AbleCommerce Shopping Cart Software

I am getting weird errors where the ' is places somwhere inthe url. Any reason why that would happen? When I navigate my site it works fine.

Administration > Help > Error Log
View Error Log
Date Severity Message Debug Data
9/24/2009 5:50:29 AM Error An error has occured at http://www.safetekusa.com/shopping/Se´arch.aspx?m=47 The file '/shopping/Se´arch.aspx' does not exist.
9/24/2009 5:50:23 AM Error An error has occured at http://www.safetekusa.com/shopping/Co´ntactUs.aspx The file '/shopping/Co´ntactUs.aspx' does not exist.
9/24/2009 5:49:58 AM Error An error has occured at http://www.safetekusa.com/shopping/keyr ... t=3b94354f Path '/shopping/keyriptResource.axd' was not found.
9/24/2009 5:49:57 AM Error An error has occured at http://www.safetekusa.com/shopping/Alle ... ductId=100 The file '/shopping/Allegro-8-Plastic-RU4zàÙÝÐ/Product.aspx' does not exist.
9/24/2009 5:49:57 AM Error An error has occured at http://www.safetekusa.com/shopping/Scri ... t=3b94354f Path '/shopping/ScriptResourc´e.axd' was not found.
9/24/2009 5:49:56 AM Error An error has occured at http://www.safetekusa.com/shopping/Scri ... t=5ff53921 Invalid character in a Base-64 string.
9/24/2009 5:49:54 AM Error An error has occured at http://www.safetekusa.com/shopping/WebR ... 9130991575 Invalid character in a Base-64 string.
9/24/2009 5:49:50 AM Error An error has occured at http://www.safetekusa.com/shopping/WebR ... 9130991575 Path '/shopping/WebResource´.axd' was not found.
9/24/2009 5:49:48 AM Error An error has occured at http://www.safetekusa.com/shopping/WebR ... 9130991575 Invalid character in a Base-64 string.
9/24/2009 5:49:47 AM Error An error has occured at http://www.safetekusa.com/shopping/Scri ... t=5ff53921 Invalid character in a Base-64 string.
9/24/2009 5:49:45 AM Error An error has occured at http://www.safetekusa.com/shopping/Scri ... t=5ff53921 Invalid character in a Base-64 string.
9/24/2009 5:49:13 AM Error An error has occured at http://www.safetekusa.com/shopping/Scri ... t=3b94354f Invalid character in a Base-64 string.
9/24/2009 5:48:56 AM Error An error has occured at http://www.safetekusa.com/shopping/Def´ault.aspx The file '/shopping/Def´ault.aspx' does not exist.
9/24/2009 5:48:54 AM Error An error has occured at http://www.safetekusa.com/shopping/WebR ... 9130991575 Invalid character in a Base-64 string.
9/24/2009 5:48:52 AM Error An error has occured at http://www.safetekusa.com/shopping/WebR ... y-C1qHTuPt Invalid viewstate.
9/24/2009 5:48:28 AM Error An error has occured at http://www.safetekusa.com/shopping/ALTA ... -P´82.aspx The file '/shopping/ALTAIR-Maintenance-Free-Single-Gas-Detector-P´82.aspx' does not exist.

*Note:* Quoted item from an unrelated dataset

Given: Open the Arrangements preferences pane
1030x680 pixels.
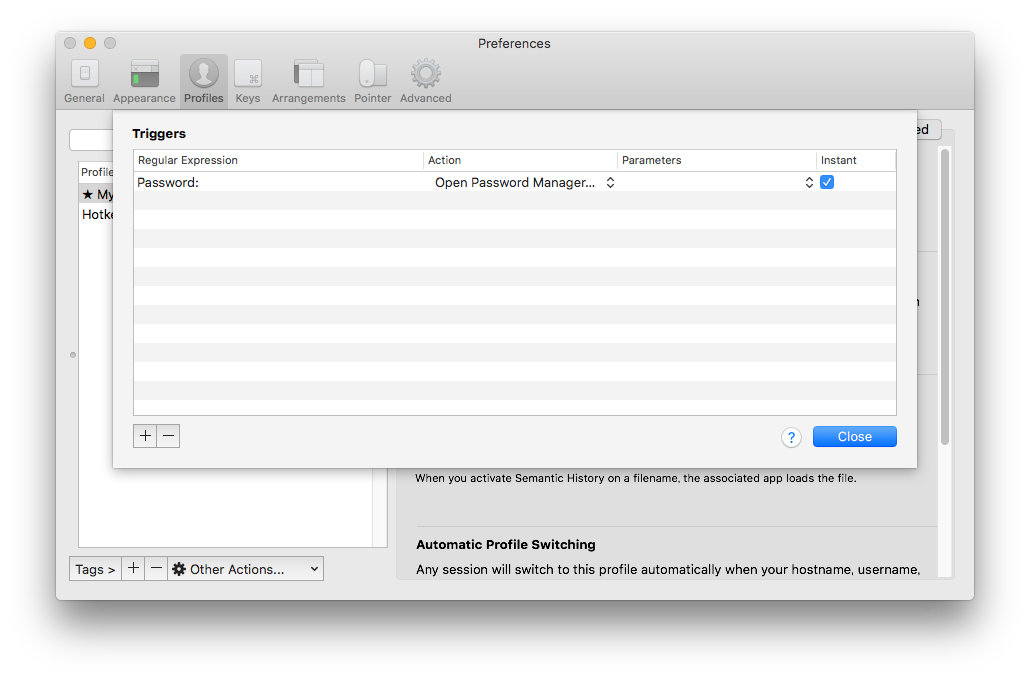Looking at the screenshot, I should pyautogui.click(x=308, y=82).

My guess is that this is a bad attempt at SQL injection (a kind of hack).

All queries are executed as stored procedures with AC7, correct?

And bad is right...you think they'd at least try something that makes sense unless it is a spider of some kind

igavemybest wrote:All queries are executed as stored procedures with AC7, correct?

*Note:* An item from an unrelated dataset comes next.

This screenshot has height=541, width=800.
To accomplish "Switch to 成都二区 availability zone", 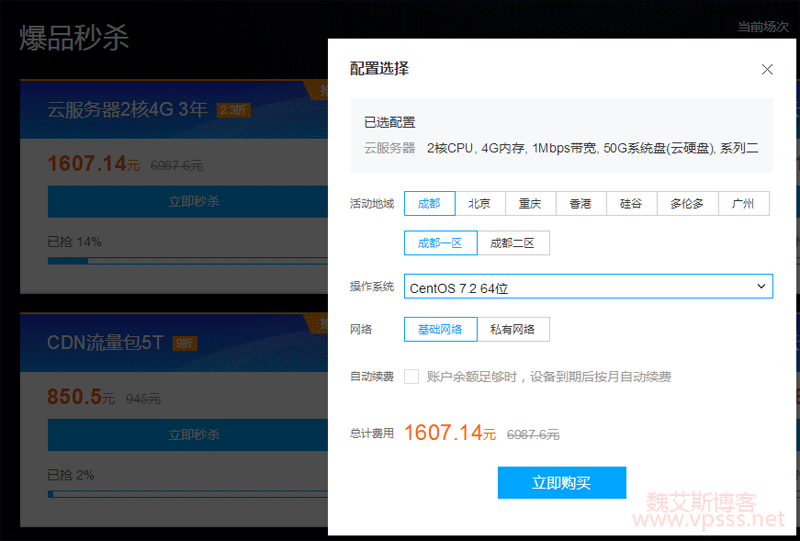I will (x=512, y=243).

No. AC7 doesn't use sprocs.

I had something similar on a site with the MSN spider. It wasn't apostrophe's but it was creating garbage URLs. I got the abuse email address from Whois for the ip address and sent an email and they stopped the spider. I was surprised to even get a reply.

Mike718NY wrote:

igavemybest wrote:All queries are executed as stored procedures with AC7, correct?

No. AC7 doesn't use sprocs.

Is there a reason why? I would think that is SQL injection protection 101

Please read discussion in following bug report. You can also apply patch for your 7.0.3 store from this bug report
http://bugs.ablecommerce.com/show_bug.cgi?id=8285